Nina Orlow, integrante do grupo de trabalho sobre meio ambiente da Rede Nossa São Paulo, acredita que a questão dos resíduos sólidos deve ser indissociável ao consumo. “Não queremos simplesmente tratar do lixo para que ele vá direto para um lugar mais adequado, mas fazer campanhas desde a produção, o consumo, o descarte correto e as possibilidades que esse material oferece”, disse.
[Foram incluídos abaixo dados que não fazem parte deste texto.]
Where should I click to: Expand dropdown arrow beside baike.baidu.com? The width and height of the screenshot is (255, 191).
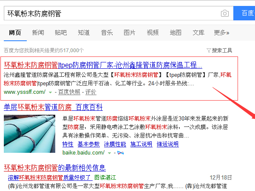point(109,153)
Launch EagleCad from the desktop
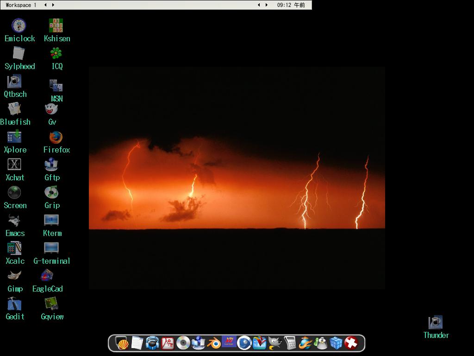The width and height of the screenshot is (474, 356). 47,276
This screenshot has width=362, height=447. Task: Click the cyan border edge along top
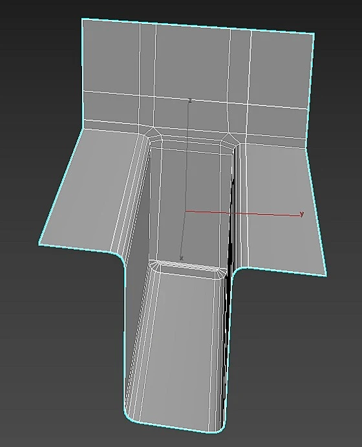pyautogui.click(x=198, y=26)
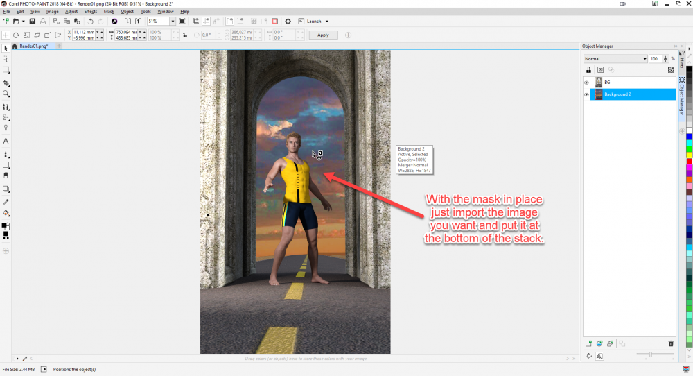
Task: Open the Launch application dropdown
Action: [326, 22]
Para Nina, um planejamento integrado facilitará a minimização dos gastos de cada município, contudo, deve estar atrelado à realidade local. “Não adianta soluções importadas e pontuais, quando a nossa realidade requer outra abordagem. Para isso, é preciso desenvolver um trabalho que identifique os desafios locais e, ao mesmo tempo, a viabilidade econômica”, afirmou.

A polêmica da incineração

Quando se trata de destino correto para os resíduos sólidos, a discussão sobre processos incineratórios inevitavelmente vira polêmica. Os movimentos de cooperativas de catadores de material reciclável são contrários à incineração, que é a queima do lixo para obtenção de gás ou adubo, argumentando que as queimadas retiram materiais que poderiam ser recolhidos pelos catadores e reaproveitados nos processos de reciclagem. Para Nina Orlow, a incineração deve ser “a última das alternativas, depois de esgotadas todas as outras”, considera. Nina acredita que com a incineração as pessoas terão a falsa de ideia de que não precisarão mais reduzir o consumo.

Pedro Wilson, do MMA, no entanto, é um dos defensores da produção de energia a partir do gás obtido na incineração. “Na Europa eles estão dando preferência para gerar energia, por conta da crise. Mas no Brasil podemos também trabalhar para geração de energia com incineração dos resídios sólidos ou trabalhando a ideia de produção de gas com a biomassa obtida”, conclui.